04 June 2007

A Thing Called Love

It's summer, and time to pull out the summer CD, which I made two years back, I think, and is still one of my favorite CDs to drive to. No summer CD is complete without lots of the Beach Boys.

I've started to feel off lately, not depressed, just a bit sad, and I think it stems from my oft-stated fear that, despite the wonderful boyfriend who adores me, I will probably never get married. It seems lately that everyone is getting married but me, including some random guy from high school who posesses the literacy level of a third grader and some other guy who can barely make a coherent sentence. Also people who graduated two years after me, and tons and tons of people from my year. It's really not much creative license to predict that I will be the very last person in my high school graduating class to get married.

Do I mind? Only in the sense that it feels like a failure; that I have always been so precocious and ahead of the curve and I can't stand falling behind. But I am too selfish to get married now. I am really too selfish to even be in a relationship now, but R is blessed with near-infinite patience and is paying me back for my patience with him when he wanted to spend all his time with his friends and see me for like 20 minutes a week.

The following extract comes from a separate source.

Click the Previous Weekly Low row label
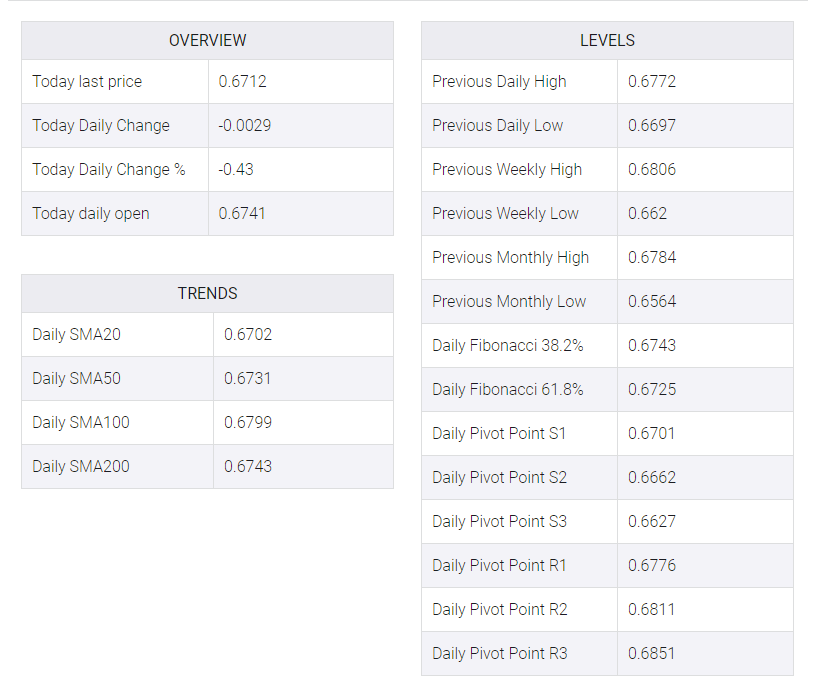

Or do I mind, really? Maybe I only mind when I'm home and my mother is reminding me once every two days that she's really really ready for me to settle down and give her grandchildren that we can take on idyllic family vacations that only happen in her imagination because in real life she's far too nit-picky to ever enjoy anyone I enjoy for more than a year or two, tops. Maybe I mind because I feel like I'm getting too hard and cynical, and that if I keep this up, I will probably never have another relationship. Maybe I mind because I know my current relationship isn't going to make it, and that I will have to be the one to pull the plug and make myself single again, and I think I mind that the only thing really bothering me about that is causing him the pain.

Maybe I mind because I'm at home with nothing to do but nitpick my own failings and be paranoid about my future.